Now credit card issuers are sucking $2 trillion out of the economy, adding yet more deflationary pressure to the economy. Deflation is bad for people who owe money because they can't repay their loans, yet the credit card companies appear intent to cause deflation. Deflation is also bad for merchants because they bought their goods at the old cheap dollar higher price and now can only sell them at the new expensive dollar lower price, meaning they lose money on their goods. Capitalism only works with a little bit of inflation to "prime the pump", so that debts get paid off in cheaper dollars and goods get sold off at a higher price than what they were bought for. So deflation, if it continues, is going to be a b**ch.

The current response of the Federal Reserve and Treasury constitutes pushing on a string -- pushing money into the banking system in hopes that the banking system will lend it out. But a) the banking system is showing no sign of lending the money out, and b) even if they wanted to lend the money out, there's a shortage of people who can afford to repay loans, so they'd have trouble lending it out. You'd be better off dropping bales of $100 bills out the back of a fleet of helicopters if your intent is to re-inflate the economy, at least those $100 bills would go to buy stuff and thus provide jobs.

But in the end Congress is going to have to vote for a major jobs program, one which removes tax incentives for outsourcing and adds tax incentives for creating jobs right here in the USA, one which offers direct hiring CCC-style to work on repairing our crumbling infrastructure and clean up our roads and parks and etc., i.e., a new New Deal. Either that, or we face the potential of the recession deepening even further into a new Great Depression, and unlike the 1930's, we don't have the infrastructure or social capital in place to deal with a Depression -- no extended families anymore, no large number of factories that can be put back to work to employ people anymore, no experience with "living rough" anymore, etc. You can't keep pushing on a string and expecting the other end of the string to move.
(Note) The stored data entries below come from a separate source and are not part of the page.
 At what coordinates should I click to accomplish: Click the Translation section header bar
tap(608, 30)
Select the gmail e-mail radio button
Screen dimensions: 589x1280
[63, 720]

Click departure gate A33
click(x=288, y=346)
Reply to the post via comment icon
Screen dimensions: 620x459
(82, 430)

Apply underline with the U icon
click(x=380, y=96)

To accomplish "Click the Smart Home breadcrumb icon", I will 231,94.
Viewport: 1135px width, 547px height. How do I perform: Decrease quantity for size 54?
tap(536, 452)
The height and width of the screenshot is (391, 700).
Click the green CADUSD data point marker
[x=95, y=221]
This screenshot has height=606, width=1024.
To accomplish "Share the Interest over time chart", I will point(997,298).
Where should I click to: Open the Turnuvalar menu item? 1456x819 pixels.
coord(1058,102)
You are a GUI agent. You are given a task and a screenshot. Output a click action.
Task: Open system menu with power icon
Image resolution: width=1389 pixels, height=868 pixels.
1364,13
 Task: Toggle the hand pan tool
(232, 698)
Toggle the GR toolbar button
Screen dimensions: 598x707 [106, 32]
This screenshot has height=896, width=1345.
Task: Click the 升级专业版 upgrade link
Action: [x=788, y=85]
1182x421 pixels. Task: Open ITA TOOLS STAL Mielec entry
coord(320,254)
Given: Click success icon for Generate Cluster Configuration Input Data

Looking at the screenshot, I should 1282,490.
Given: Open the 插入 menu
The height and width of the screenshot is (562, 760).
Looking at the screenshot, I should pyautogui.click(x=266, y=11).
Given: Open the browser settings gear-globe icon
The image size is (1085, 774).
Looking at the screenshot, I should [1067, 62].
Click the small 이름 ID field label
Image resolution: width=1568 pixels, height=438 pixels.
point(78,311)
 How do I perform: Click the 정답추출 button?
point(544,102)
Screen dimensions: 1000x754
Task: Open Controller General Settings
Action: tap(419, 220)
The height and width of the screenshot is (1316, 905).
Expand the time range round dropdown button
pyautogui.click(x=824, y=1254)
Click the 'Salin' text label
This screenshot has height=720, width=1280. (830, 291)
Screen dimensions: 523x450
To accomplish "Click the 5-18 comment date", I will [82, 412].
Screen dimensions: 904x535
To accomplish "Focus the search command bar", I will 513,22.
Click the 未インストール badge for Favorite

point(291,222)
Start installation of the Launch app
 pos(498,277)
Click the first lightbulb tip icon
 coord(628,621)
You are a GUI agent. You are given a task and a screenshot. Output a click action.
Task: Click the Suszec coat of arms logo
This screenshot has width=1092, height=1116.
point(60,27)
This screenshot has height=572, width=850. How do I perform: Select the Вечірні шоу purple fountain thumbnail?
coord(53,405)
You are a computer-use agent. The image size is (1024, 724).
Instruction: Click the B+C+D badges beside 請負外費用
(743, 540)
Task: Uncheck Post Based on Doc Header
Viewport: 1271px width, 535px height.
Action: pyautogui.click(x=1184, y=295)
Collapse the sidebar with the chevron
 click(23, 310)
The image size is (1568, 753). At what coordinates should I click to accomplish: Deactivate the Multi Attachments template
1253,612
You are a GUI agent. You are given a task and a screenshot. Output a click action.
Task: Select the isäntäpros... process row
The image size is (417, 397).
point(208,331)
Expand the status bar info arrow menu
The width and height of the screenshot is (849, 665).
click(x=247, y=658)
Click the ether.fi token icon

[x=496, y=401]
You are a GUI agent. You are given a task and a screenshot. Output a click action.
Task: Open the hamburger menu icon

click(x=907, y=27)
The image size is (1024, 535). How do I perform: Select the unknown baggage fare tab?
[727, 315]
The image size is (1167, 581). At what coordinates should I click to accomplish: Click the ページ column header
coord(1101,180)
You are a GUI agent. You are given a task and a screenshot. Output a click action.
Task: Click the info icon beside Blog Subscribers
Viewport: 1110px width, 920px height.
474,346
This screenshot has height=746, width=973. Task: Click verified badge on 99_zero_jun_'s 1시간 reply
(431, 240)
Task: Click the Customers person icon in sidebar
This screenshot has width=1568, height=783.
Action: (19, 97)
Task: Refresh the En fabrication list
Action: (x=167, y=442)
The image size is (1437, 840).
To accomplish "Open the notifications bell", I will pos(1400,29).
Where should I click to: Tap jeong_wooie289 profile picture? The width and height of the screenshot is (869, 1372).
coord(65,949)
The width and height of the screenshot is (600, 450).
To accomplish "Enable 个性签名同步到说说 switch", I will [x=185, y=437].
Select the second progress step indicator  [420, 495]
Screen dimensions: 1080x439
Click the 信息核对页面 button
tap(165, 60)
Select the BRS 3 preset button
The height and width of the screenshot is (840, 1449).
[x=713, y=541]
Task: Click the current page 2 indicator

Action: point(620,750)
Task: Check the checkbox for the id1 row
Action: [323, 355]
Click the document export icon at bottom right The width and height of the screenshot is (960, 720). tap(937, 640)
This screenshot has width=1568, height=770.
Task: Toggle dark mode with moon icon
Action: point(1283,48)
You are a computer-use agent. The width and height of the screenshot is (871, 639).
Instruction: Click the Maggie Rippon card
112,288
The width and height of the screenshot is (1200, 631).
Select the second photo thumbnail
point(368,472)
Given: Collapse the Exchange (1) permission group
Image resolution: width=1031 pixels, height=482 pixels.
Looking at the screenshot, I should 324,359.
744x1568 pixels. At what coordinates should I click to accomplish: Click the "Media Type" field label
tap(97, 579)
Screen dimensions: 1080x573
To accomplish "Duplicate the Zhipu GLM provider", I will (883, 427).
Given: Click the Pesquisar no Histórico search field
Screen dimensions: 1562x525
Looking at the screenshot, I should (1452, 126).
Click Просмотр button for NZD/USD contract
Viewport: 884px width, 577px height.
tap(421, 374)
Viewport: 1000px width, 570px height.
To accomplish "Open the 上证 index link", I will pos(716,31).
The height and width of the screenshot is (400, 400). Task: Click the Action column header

People need money and jobs to pull on their end of the string before pushing on the string will have significant effects. Otherwise, all you're doing is shoving one end of the string around -- and getting nowhere.
While a government-funded massive infrastructure rebuilding program would be a good thing right now, the bigger problem will remain unresolved and that is that the government has to borrow money from the bankers to fund the program and then we get taxed to pay interest to the bankers. Why should the government, which should have the right to create money, cede that right to private bankers, then pay them for it? Usually a party has to pay to gain a valuable privilege from another party. Who is in charge? To whom do governments owe their allegiances to? The people or the Money Power (banks)?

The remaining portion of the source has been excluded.